WMBTSG Day Twenty-one (Post a comment to this post to enter the drawing)

OkWelcome to day twenty-one of the Writer Mama Back-to-School Giveaway. Today’s giveaway is a doozey. It’s the 2009 Novel & Short Story Writer’s Market by Rachel McDonald.

How exciting after all of that fiction talk we’ve had all week. 🙂

This year’s Novel & Short Story Writer’s Market will help you get your work polished and on its way to the agent or editor perfectly suited to publish what you write. Our 2009 edition is completely revised, updated and contains hundreds of articles and interviews, plus over 1,100 listings for literary agents, book publishers, magazines, online markets, writing contests and conferences. Tabs identify each section to make it easy to find just the information you need. Listings contain current information including e-mail addresses, specific contact names, publisher’s tips, in depth submission guidelines, pay rates (if given) and easy-to-use reference icons that offer even more details about the agency or publishing house who may be interested in representing or buying what you’ve written.

------------------------------------------------------------------------

PROMPT 1: In the entries, copy the lines starting at the one that contains "Info (501, 362)" and ending after the one that contains "Bairros (304, 158)".

EXTRACTED MATERIAL:

------------------------------------------------------------------------

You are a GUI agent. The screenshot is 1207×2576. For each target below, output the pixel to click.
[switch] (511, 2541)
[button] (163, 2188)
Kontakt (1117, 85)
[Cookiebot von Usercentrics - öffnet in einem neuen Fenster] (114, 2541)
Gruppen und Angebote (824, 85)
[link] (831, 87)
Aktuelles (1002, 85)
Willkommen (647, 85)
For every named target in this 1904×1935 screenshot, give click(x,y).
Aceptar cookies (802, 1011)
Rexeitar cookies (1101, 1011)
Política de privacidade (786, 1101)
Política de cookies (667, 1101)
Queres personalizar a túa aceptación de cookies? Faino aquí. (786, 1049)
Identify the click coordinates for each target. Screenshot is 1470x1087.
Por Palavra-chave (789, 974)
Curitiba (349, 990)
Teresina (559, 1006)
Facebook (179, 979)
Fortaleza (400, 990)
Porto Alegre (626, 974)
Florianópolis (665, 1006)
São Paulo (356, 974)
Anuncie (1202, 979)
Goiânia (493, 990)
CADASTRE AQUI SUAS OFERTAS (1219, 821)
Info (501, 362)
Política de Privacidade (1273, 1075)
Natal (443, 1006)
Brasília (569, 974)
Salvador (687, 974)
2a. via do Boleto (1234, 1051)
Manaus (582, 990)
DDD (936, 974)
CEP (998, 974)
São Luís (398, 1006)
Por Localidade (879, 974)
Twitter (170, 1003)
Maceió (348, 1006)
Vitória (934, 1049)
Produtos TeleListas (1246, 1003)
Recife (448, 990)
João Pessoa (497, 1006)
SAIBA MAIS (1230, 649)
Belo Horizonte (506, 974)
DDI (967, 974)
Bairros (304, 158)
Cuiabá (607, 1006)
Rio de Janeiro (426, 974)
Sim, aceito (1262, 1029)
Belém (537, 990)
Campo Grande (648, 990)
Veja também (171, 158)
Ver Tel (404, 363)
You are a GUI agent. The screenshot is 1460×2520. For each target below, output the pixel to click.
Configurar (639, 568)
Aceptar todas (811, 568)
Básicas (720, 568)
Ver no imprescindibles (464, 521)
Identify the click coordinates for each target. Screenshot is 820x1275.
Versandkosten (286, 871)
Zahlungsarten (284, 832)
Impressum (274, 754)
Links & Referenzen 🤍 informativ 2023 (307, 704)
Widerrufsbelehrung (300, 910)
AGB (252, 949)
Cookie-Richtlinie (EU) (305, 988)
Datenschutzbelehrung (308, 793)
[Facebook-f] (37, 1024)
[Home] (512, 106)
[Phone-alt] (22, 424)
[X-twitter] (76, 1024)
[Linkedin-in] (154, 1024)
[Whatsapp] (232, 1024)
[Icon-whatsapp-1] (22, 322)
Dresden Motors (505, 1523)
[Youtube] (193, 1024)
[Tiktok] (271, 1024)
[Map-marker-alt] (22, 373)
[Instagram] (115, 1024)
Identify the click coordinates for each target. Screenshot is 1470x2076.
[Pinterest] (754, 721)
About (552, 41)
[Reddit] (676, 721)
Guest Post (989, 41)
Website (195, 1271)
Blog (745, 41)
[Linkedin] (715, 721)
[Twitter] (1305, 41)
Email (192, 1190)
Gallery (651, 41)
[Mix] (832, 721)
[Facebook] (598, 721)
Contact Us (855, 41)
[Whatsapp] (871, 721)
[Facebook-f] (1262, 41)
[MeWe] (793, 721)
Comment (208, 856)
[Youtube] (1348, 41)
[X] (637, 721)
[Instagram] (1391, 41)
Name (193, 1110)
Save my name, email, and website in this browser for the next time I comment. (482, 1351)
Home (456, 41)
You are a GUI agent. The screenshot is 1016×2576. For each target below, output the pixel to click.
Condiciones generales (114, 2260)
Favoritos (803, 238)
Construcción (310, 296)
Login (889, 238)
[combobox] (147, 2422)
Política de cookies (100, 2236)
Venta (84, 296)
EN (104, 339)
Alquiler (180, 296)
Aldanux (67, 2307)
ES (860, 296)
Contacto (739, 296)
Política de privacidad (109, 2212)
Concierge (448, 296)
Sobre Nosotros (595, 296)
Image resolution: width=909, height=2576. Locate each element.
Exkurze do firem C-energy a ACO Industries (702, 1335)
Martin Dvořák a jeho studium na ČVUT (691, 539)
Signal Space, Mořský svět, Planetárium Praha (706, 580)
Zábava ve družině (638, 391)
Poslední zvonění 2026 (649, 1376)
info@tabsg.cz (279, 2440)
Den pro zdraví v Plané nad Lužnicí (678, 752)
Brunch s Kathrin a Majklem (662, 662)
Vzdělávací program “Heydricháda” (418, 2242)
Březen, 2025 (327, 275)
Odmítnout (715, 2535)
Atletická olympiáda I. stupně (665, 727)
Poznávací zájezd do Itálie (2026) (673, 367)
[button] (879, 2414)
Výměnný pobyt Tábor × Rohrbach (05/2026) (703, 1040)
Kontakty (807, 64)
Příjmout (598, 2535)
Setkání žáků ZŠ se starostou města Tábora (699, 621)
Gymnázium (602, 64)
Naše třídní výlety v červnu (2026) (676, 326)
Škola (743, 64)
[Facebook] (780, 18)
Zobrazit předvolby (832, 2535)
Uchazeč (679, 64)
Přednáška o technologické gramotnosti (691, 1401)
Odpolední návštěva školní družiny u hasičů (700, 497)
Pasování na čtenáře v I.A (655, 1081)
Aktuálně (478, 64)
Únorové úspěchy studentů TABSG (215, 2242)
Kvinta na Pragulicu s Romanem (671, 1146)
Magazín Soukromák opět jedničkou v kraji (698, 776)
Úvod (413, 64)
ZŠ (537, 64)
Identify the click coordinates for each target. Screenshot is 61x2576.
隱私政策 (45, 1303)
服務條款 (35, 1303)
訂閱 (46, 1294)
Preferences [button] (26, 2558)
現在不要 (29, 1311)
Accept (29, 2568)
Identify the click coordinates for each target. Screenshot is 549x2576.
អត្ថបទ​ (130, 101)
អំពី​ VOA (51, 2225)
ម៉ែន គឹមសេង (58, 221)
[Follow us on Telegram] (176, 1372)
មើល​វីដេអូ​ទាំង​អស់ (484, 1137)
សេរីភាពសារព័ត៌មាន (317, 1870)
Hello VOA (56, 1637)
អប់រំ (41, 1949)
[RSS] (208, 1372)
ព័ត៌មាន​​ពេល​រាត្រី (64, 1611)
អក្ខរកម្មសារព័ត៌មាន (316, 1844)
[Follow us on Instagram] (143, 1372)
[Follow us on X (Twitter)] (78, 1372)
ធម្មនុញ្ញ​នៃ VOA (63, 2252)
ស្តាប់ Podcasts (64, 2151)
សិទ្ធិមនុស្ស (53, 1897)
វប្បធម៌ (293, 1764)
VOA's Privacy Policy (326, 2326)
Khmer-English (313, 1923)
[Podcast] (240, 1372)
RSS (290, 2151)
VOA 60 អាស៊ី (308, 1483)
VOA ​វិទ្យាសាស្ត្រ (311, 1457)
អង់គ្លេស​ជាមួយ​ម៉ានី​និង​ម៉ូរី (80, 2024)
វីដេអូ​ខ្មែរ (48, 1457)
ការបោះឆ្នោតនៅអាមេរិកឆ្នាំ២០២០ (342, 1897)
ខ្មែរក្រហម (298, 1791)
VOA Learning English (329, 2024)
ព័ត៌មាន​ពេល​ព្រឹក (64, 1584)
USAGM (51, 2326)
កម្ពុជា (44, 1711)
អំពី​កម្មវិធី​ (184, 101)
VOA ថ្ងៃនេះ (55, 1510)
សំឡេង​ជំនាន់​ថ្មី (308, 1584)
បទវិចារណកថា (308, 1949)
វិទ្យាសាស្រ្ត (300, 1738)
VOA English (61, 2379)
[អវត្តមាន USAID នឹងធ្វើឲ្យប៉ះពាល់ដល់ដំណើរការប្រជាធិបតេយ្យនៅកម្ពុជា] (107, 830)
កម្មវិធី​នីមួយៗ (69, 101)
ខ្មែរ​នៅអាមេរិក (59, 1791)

------------------------------------------------------------------------

PROMPT 2: In the giveaway post, rewrite the passage that begins at "How exciting after" and ends after "what you’ve written.", replacing "editor" with "publisher".

EXERCISE RESPONSE 1:
Info (501, 362)
Política de Privacidade (1273, 1075)
Natal (443, 1006)
Brasília (569, 974)
Salvador (687, 974)
2a. via do Boleto (1234, 1051)
Manaus (582, 990)
DDD (936, 974)
CEP (998, 974)
São Luís (398, 1006)
Por Localidade (879, 974)
Twitter (170, 1003)
Maceió (348, 1006)
Vitória (934, 1049)
Produtos TeleListas (1246, 1003)
Recife (448, 990)
João Pessoa (497, 1006)
SAIBA MAIS (1230, 649)
Belo Horizonte (506, 974)
DDI (967, 974)
Bairros (304, 158)

EXERCISE RESPONSE 2:
How exciting after all of that fiction talk we’ve had all week. 🙂

This year’s Novel & Short Story Writer’s Market will help you get your work polished and on its way to the agent or publisher perfectly suited to publish what you write. Our 2009 edition is completely revised, updated and contains hundreds of articles and interviews, plus over 1,100 listings for literary agents, book publishers, magazines, online markets, writing contests and conferences. Tabs identify each section to make it easy to find just the information you need. Listings contain current information including e-mail addresses, specific contact names, publisher’s tips, in depth submission guidelines, pay rates (if given) and easy-to-use reference icons that offer even more details about the agency or publishing house who may be interested in representing or buying what you’ve written.